(Screenshot grounding data)

★ ★ ★

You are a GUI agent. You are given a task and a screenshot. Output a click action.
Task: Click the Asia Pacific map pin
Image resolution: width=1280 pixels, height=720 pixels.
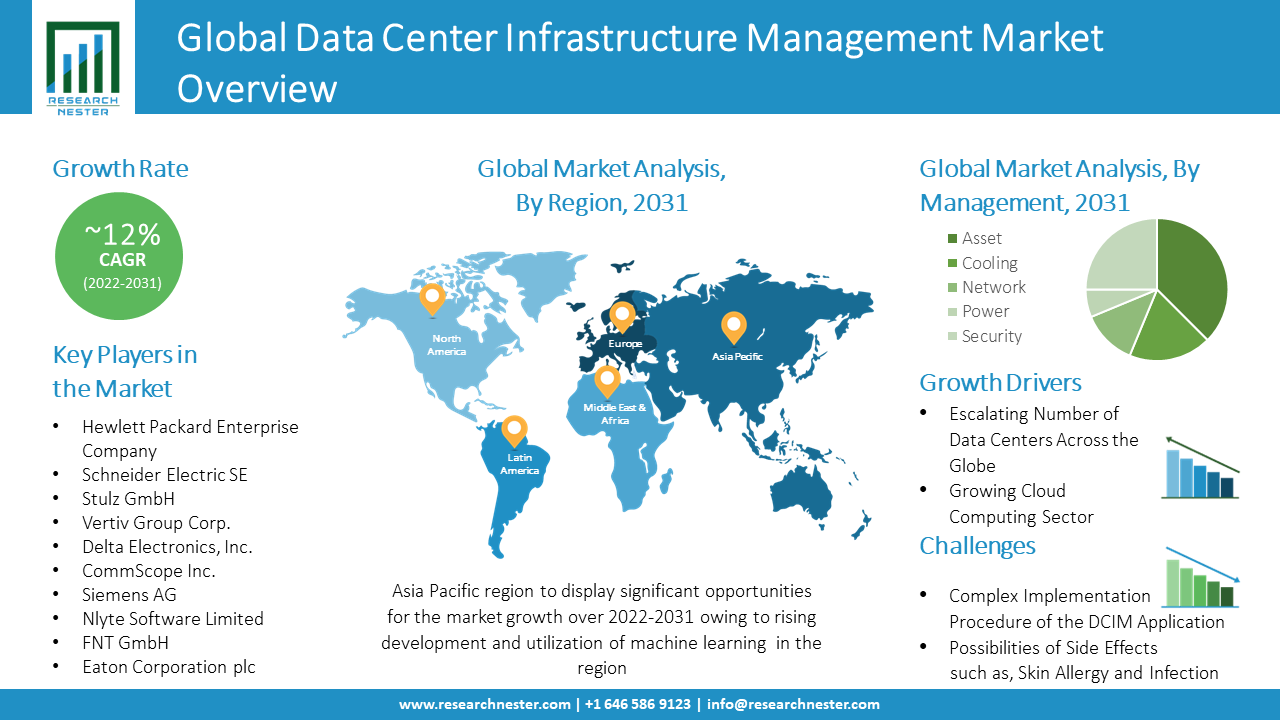(734, 327)
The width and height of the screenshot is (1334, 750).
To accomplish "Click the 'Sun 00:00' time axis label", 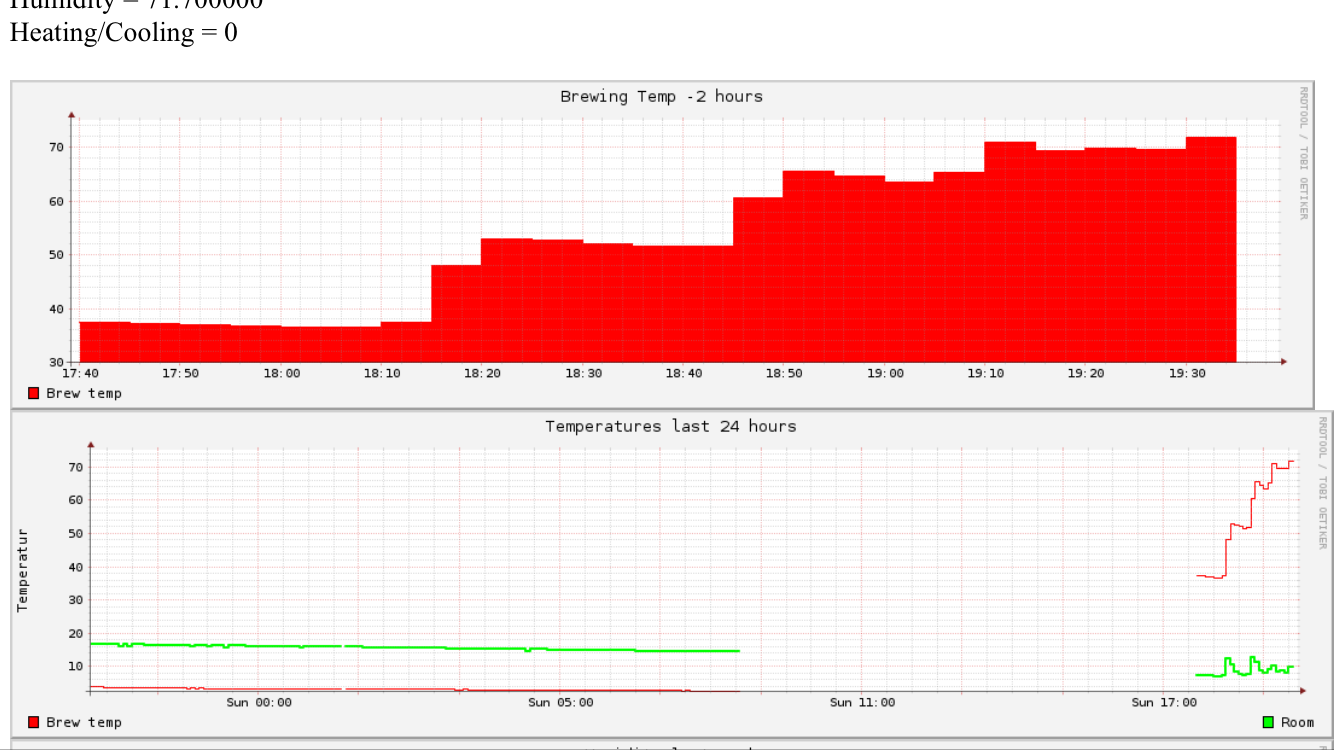I will click(x=259, y=702).
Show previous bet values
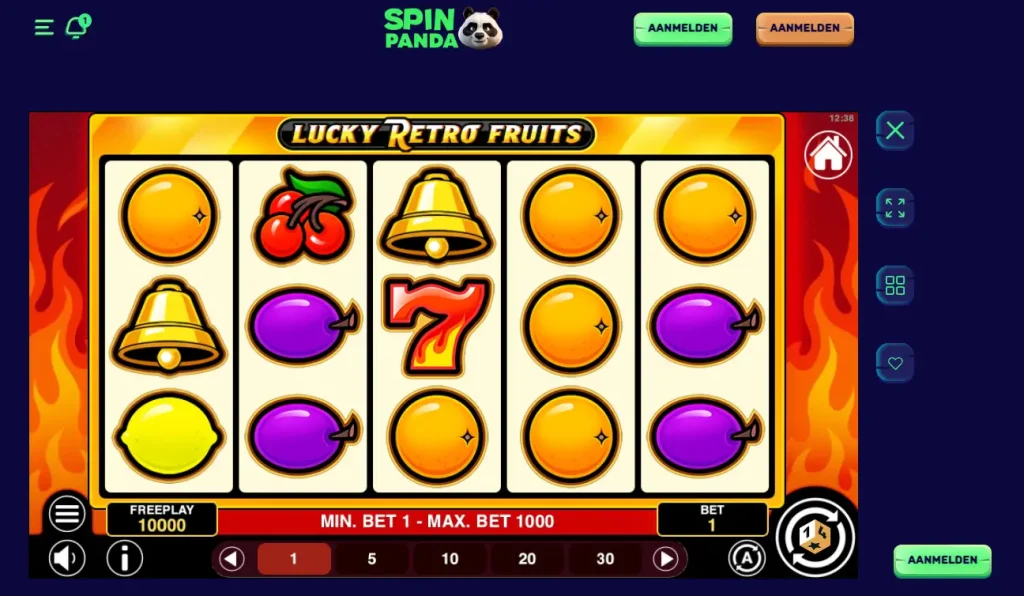 click(231, 559)
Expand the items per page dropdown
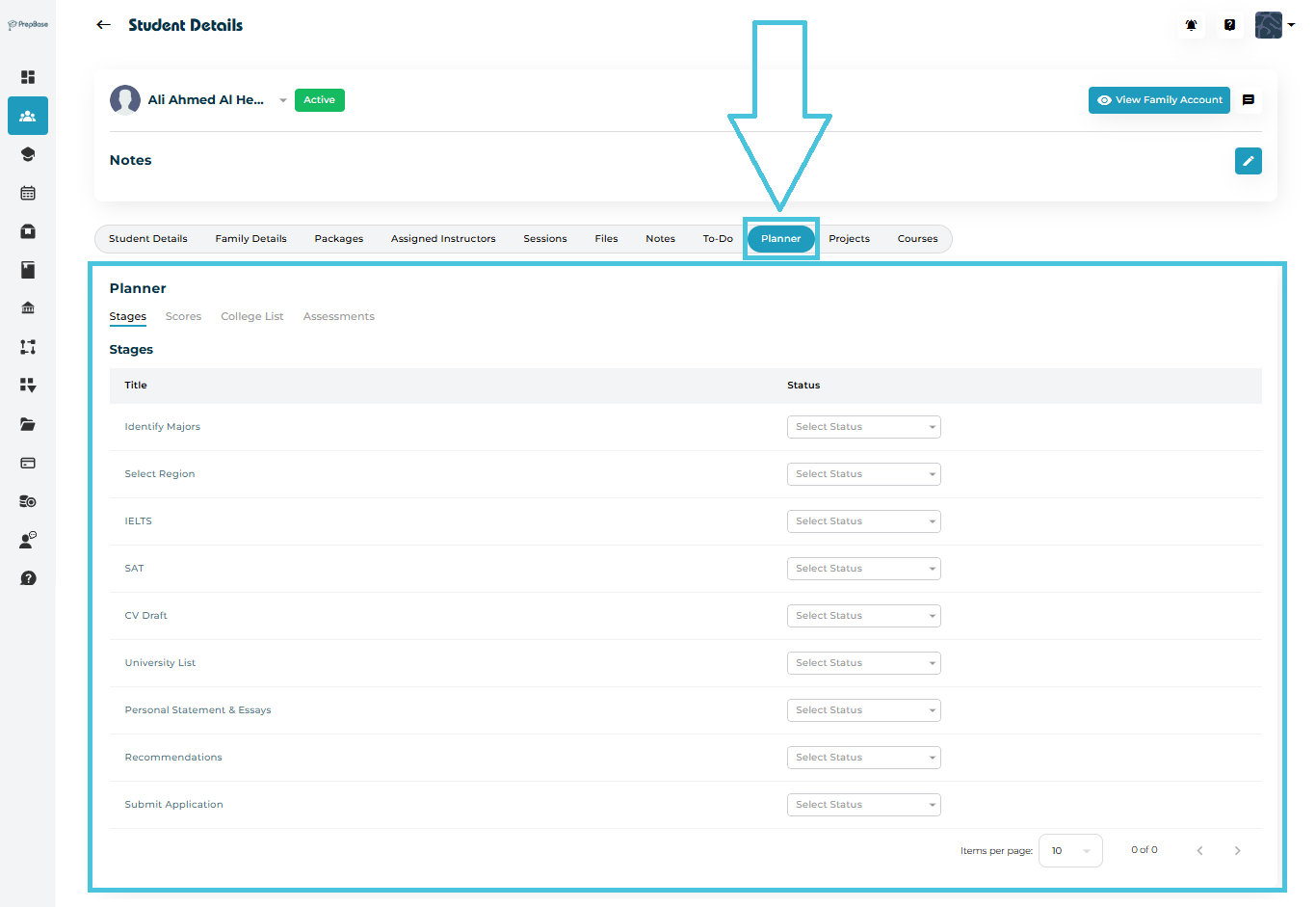 1070,850
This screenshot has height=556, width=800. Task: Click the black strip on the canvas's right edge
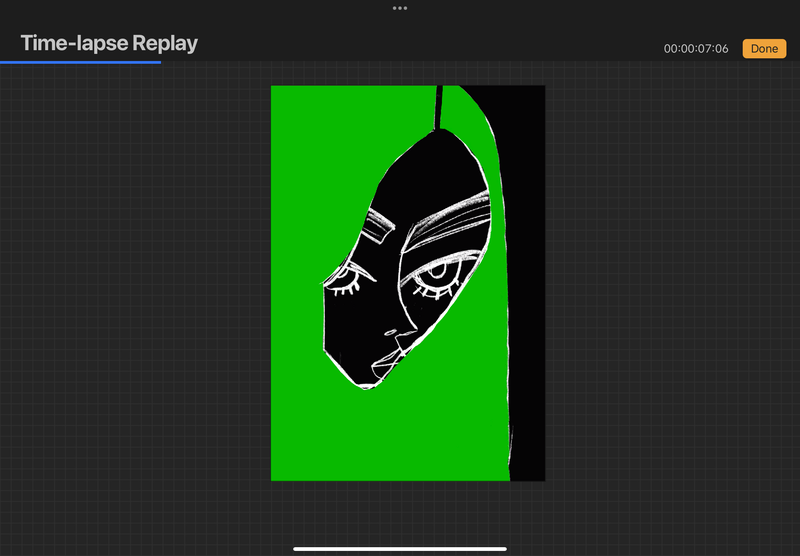(528, 300)
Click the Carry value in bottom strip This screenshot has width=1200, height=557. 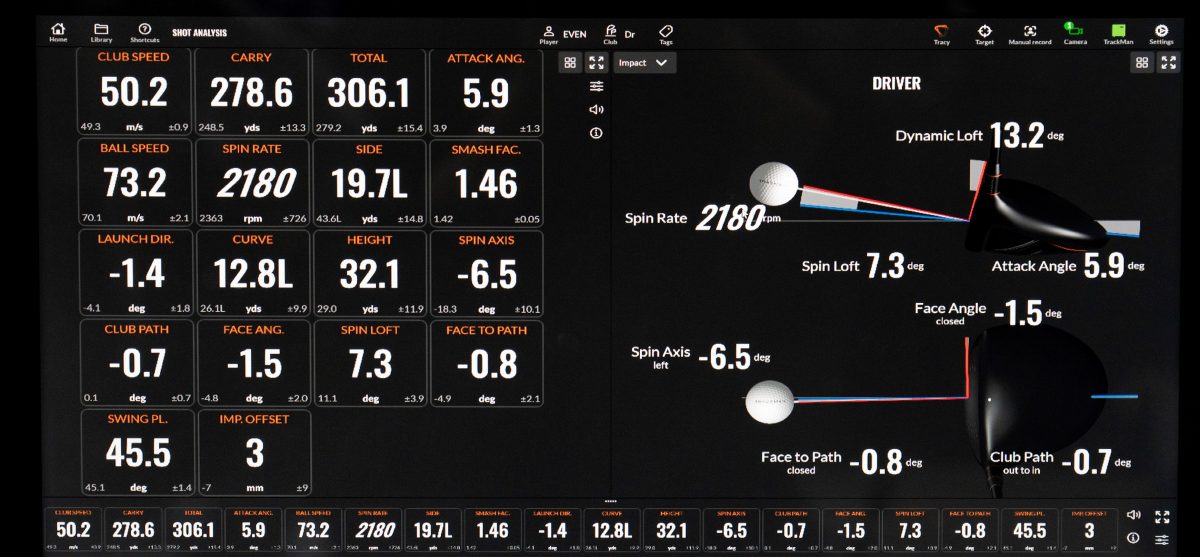133,529
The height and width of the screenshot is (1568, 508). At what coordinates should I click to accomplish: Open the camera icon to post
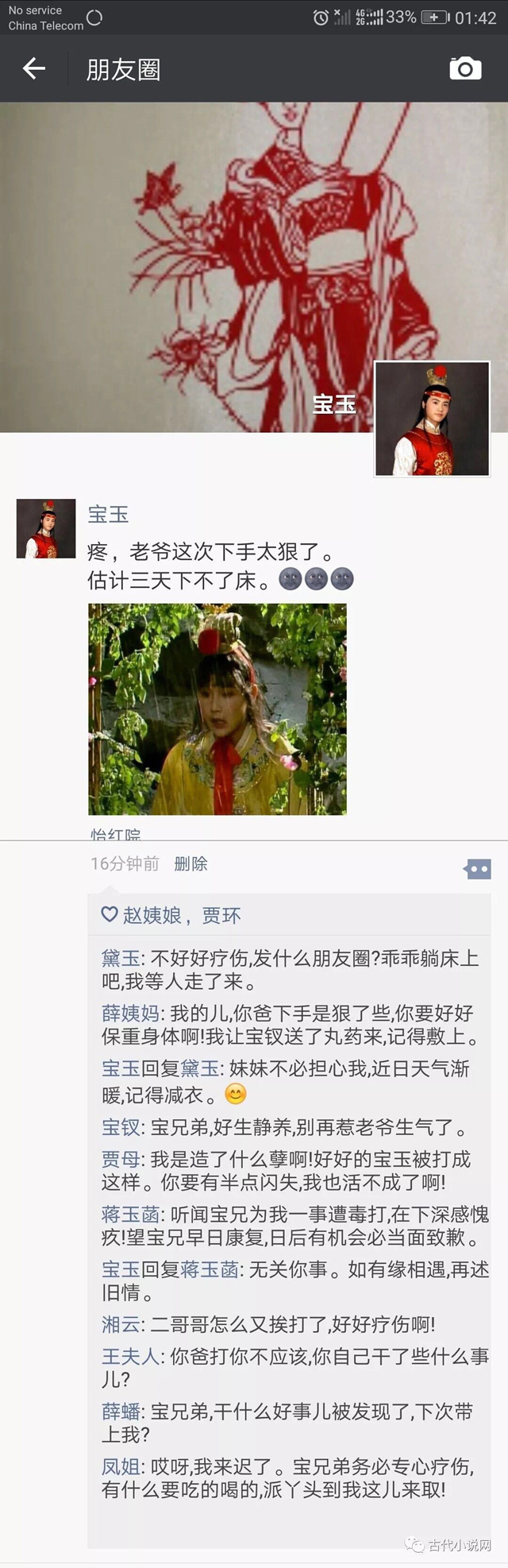click(x=465, y=69)
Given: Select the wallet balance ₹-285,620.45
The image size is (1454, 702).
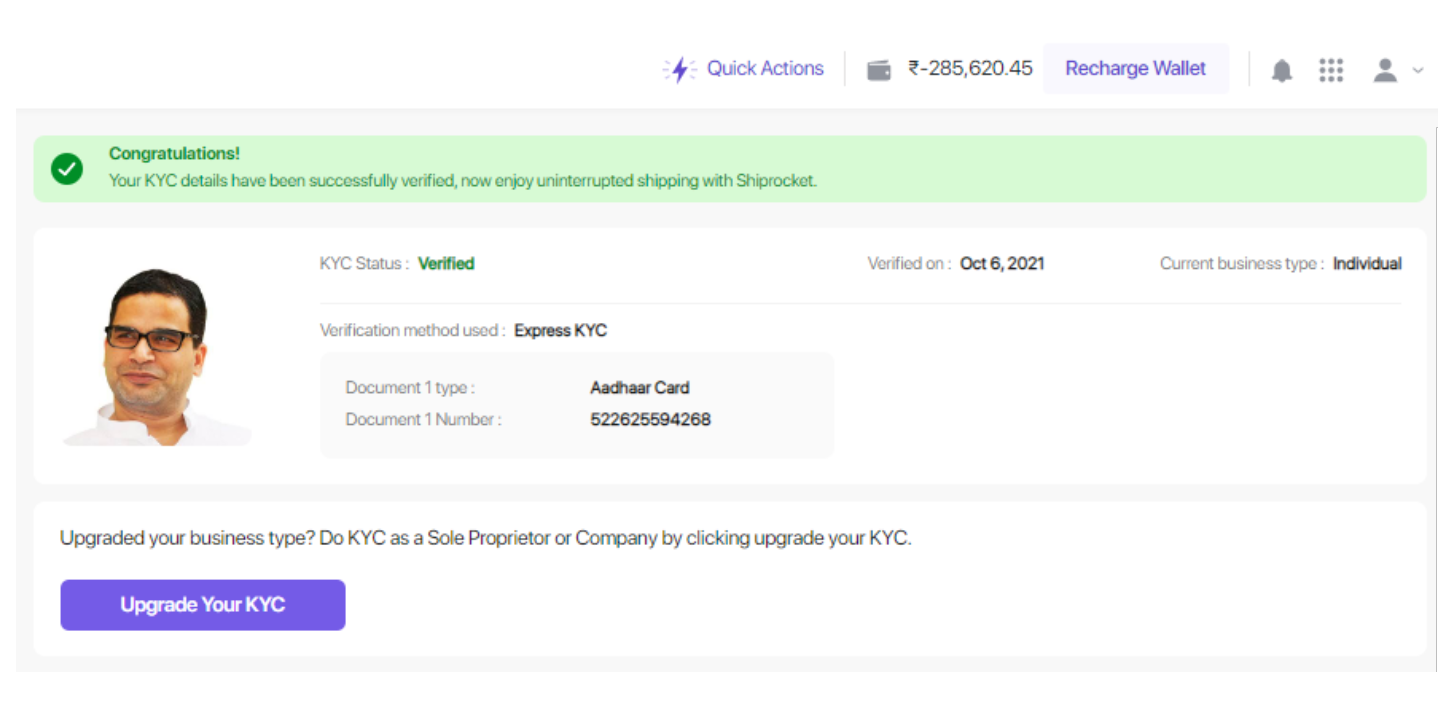Looking at the screenshot, I should pyautogui.click(x=970, y=68).
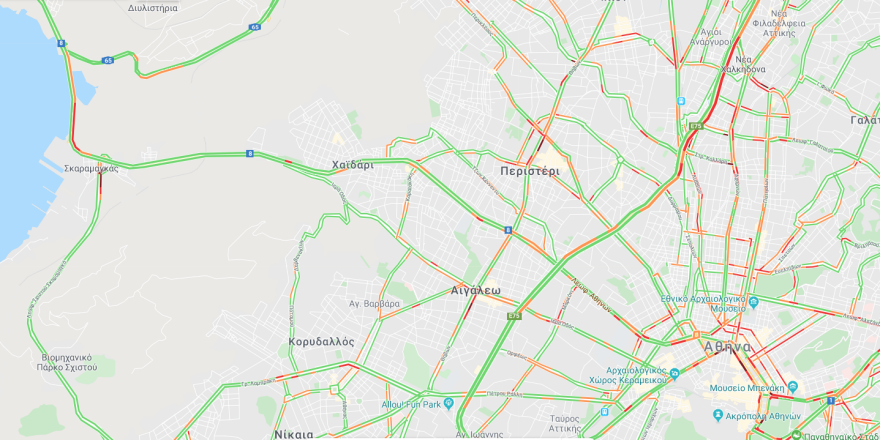Click the Βιομηχανικό Πάρκο Σχιστού label
This screenshot has width=880, height=440.
pos(67,363)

★ ★ ★

**PROBLEM**
Please copy exactly the lines from the one containing "Given: Select the wallet balance ₹-285,620.45" through the last line of the records above, both included, and leave out any pictures.

**TASK RESPONSE**
Given: Select the wallet balance ₹-285,620.45
The image size is (1454, 702).
Looking at the screenshot, I should pyautogui.click(x=970, y=68).
Click the Βιομηχανικό Πάρκο Σχιστού label
This screenshot has width=880, height=440.
pos(67,363)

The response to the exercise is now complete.